Olympus has clearly tuned the E-M1X to give the best possible dynamic range. Though the Canon makes it a close race, the new Olympus reigns supreme at almost all sensitivities and is particularly strong up to ISO 3200.
Olympus OM-D E-M1X: Verdict
In an industry where innovation is often limited to ‘more megapixels’, this camera has more brilliant new features than we’ve seen in a very long while. If size isn’t a factor, this is undoubtedly the ultimate Micro Four Thirds camera. And, if you ignore the narrative about sensor size, this is arguably the ultimate mirrorless camera, period.
No doubt some will balk at the price “for a Micro Four Thirds camera”, but when you consider everything this body does – and all the things that no other camera is capable of – the £2,799 RRP seems quite justified.
Like its predecessor, the Olympus OM-D E-M1X is (along with its lenses) a fraction of the size, weight and price of professional DSLR counterparts. It has more megapixels, can shoot medium format-sized images, has faster burst rates, unmatched image stabilisation, more robust weather proofing… its specs blow the pro bodies out of the water, and it offers more features than any other mirrorless camera.

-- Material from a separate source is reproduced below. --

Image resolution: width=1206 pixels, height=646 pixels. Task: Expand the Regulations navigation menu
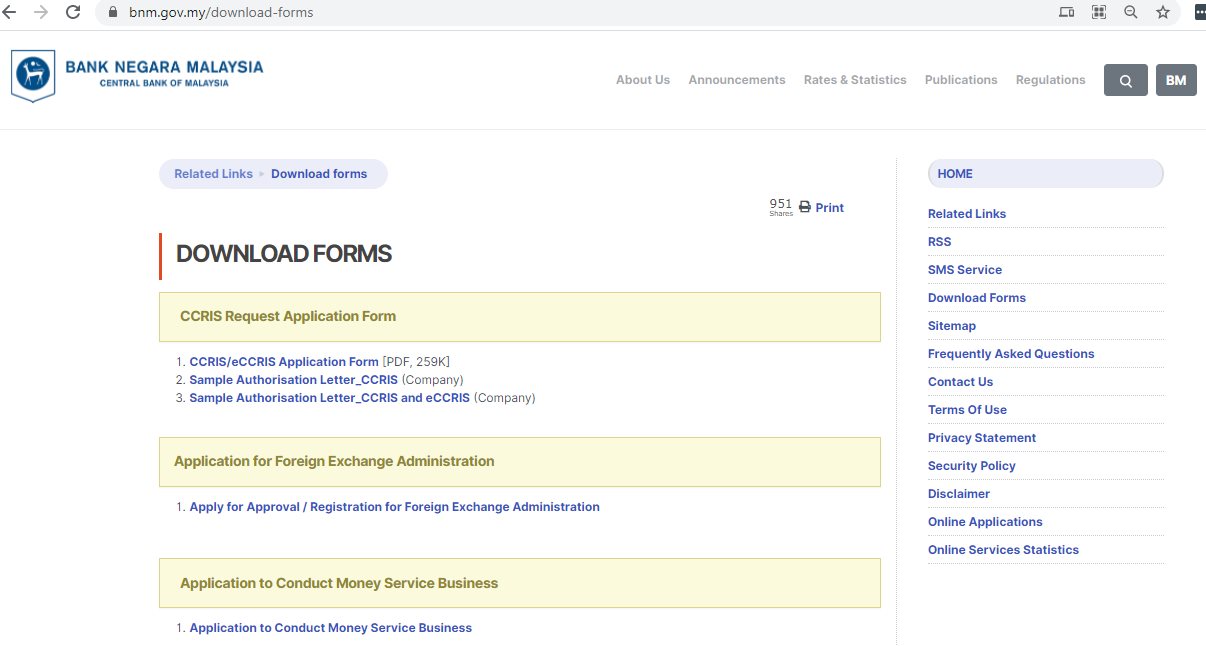click(x=1050, y=80)
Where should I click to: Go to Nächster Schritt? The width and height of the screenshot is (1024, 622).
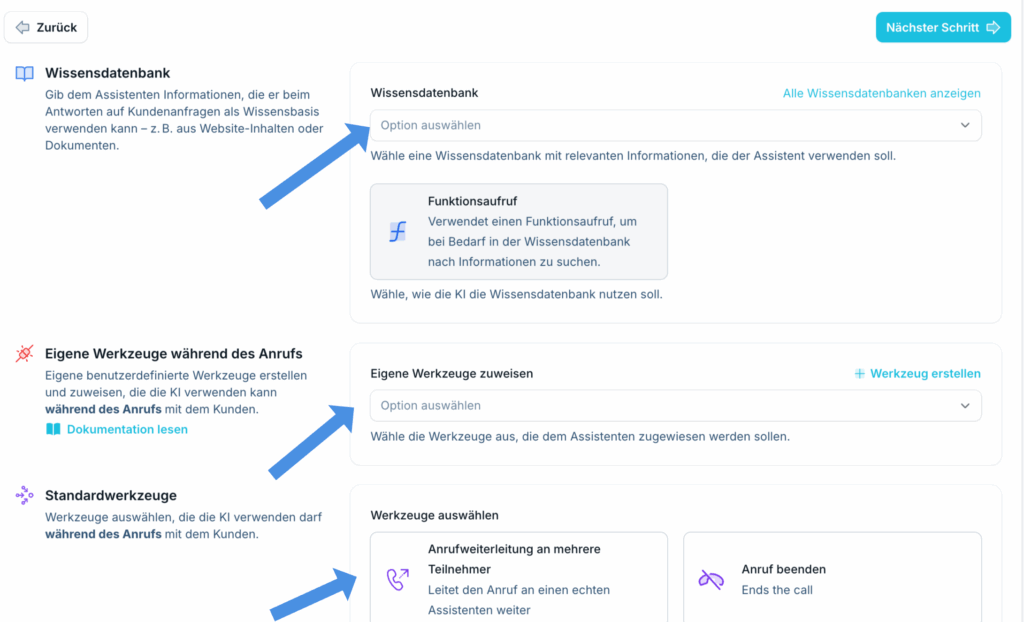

It's a very niche, pro-oriented camera, but pro shooters have a serious new contender to consider. And Olympus just proved that Micro Four Thirds is here to stay.
Canon EOS-1D X Mark II
The 1D X is the tool of choice for many pros, but it’s nearly twice the cost and one-and-a-half times the weight of the E-M1X, with no stabilisation, slower burst rates, less functionality and fewer megapixels (20.2 to the Oly’s 20.4).

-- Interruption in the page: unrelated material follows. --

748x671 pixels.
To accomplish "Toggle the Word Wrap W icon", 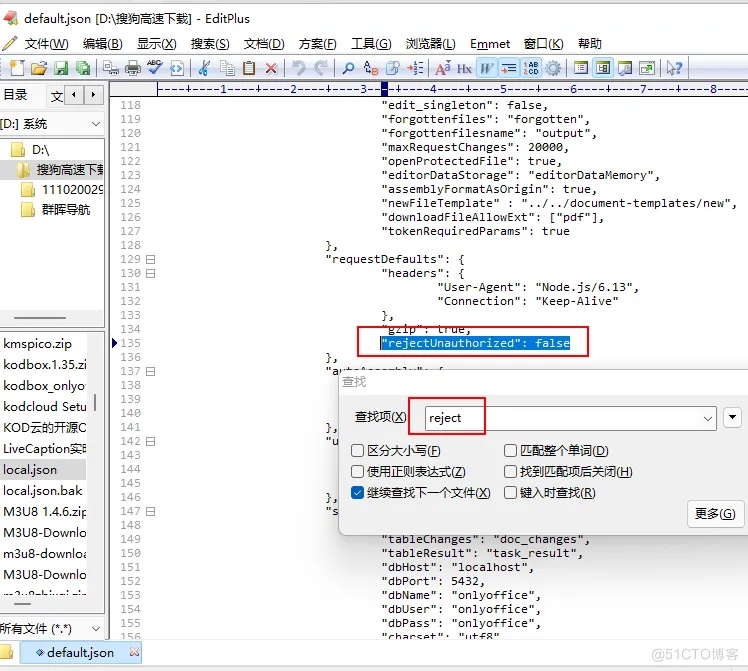I will point(486,68).
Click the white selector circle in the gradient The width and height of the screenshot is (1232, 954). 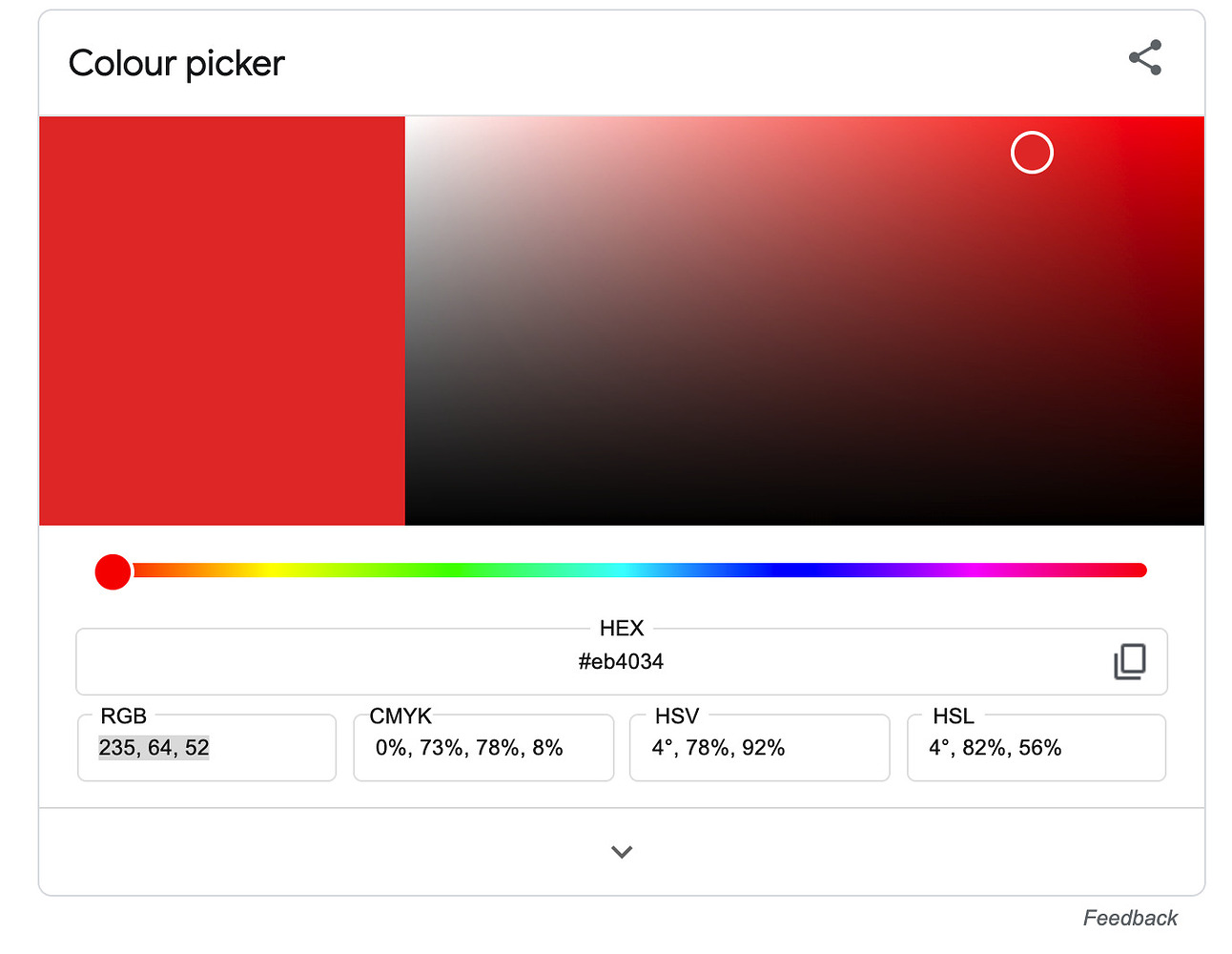1032,153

Like the Canon 1D X the Nikon boasts better ISO performance than the E-M1X (though you don’t really need to use high ISOs with image stabilisation), but it likewise lacks an electronic viewfinder or a screen that moves in any way.
Panasonic Lumix GH5
While it’s not a pro body, Panasonic’s breakthrough GH5 is a formidable hybrid camera whose video specs made it the preferred option for many videographers. It still holds the slight edge in this regard, but the E-M1X is close.